(Bruno Blanchet continue à observer le ramadan au Yémen.) Quatre heures de l'après-midi. J'ai faim. J'ai soif. Nassim, le préposé à la réception, m'a dit que le soleil se couchait autour de 18 h 15. Ma première journée de jeûne du ramadan enfin s'achève.... Plus que deux petites heures à souffrir! Pour me changer les idées, dans la chambre 126 de l'Emirates Hotel (mon nid à Sanaa), j'allume le téléviseur. Sur Yemen TV, on présente les actualités.

J'aime bien regarder Yemen TV : c'est une chaîne manifestement très «locale», aux moyens modestes et au talent limité qui, d'une façon tordue, me rappelle les belles années du 9 (la télé communautaire), quand y sévissaient, entre autres, l'abscons Richard Glenn dans Ésotérisme expérimental (où on prenait des plats à tarte pour des ovnis) et les danseuses nues de Sainte-Dorothée (le striptease du vendredi soir était magique: je me souviens particulièrement de l'épisode «Huguette se déshabille au miniputt»).

Cela dit, de regarder les nouvelles à la télévision en ce moment d'anadipsie ne m'aide guère: comment oublier sa soif quand, à la télé, absolument tout le monde a... la bouche sèche! Le lecteur de nouvelles parle comme s'il avait un biscuit soda collé au palais, les gens interrogés dans la rue en vox pop ont les lèvres fendillées et l'oeil torve des sous-alimentés, et la Miss Météo a l'air si déshydratée qu'on voudrait qu'elle nous annonce un orage en studio.

J'éteins et je sors parce que je sens que, si je reste seul trop longtemps, je vais être tenté de tricher. Et tricher, c'est perdre, non?

En ville, je cède à l'étonnement complet: c'est le chaos! Une véritable frénésie s'est emparée de la population. Une heure plus tôt, on se serait cru un dimanche matin, rue Donatien; maintenant, les gens se ruent sur les étalages de fruits, ça hurle et ça se bouscule au marché des épices, les boulangers ne savent plus où donner de la mie, et pendant que les enfants crient famine, les pushers de qat font des affaires d'or... On se prépare pour une soirée d'enfer, semble-t-il!

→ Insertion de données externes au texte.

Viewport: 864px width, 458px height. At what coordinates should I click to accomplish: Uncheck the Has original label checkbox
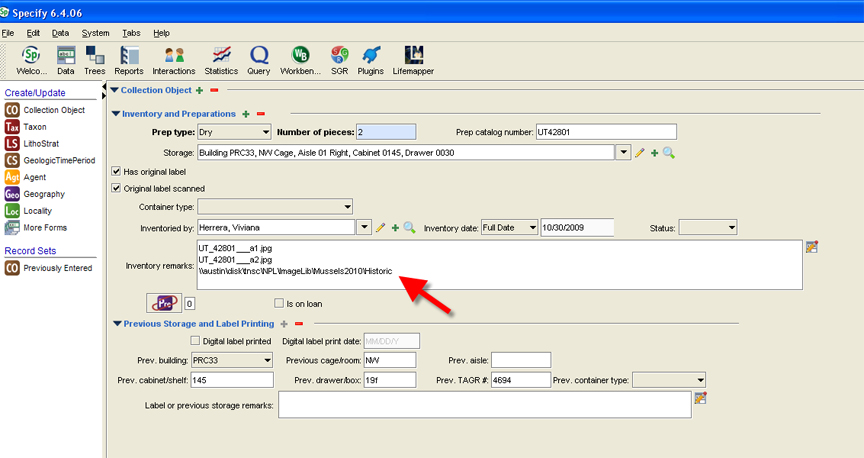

Puis, tout à coup, comme si on avait sifflé la fin du match, le terrain se vide. En un clin d'oeil, y'a plus âme qui vive, des tumbleweeds déboulent les avenues, et on pourrait entendre voler un oiseau-mouche (parlant oiseaux, la semaine prochaine, nous partirons pour l'île de Soqotra, un petit paradis de bio-tourisme, qu'on a surnommée les Galápagos de l'océan Indien, à cause de ses nombreuses espèces endémiques; et toujours dans le domaine du volatile, autre bonne nouvelle: nous irons bientôt passer quelques semaines au Kenya, avec l'ami Big Pete! Vous vous souvenez du terrible hooligan-ornithologue de Madagascar, n'est-ce pas?).

Dans les restos bondés, les hommes se mettent à table, les serveurs posent les plats au centre, et commencent alors les 10 minutes d'attente les plus insolites de la journée; de voir des adultes affamés assis devant des assiettes fumantes, en train d'espérer un signal pour se mettre à bouffer, moi, je trouve que c'est à la fois une grande leçon de dévouement et d'une totale absurdité... De la poésie!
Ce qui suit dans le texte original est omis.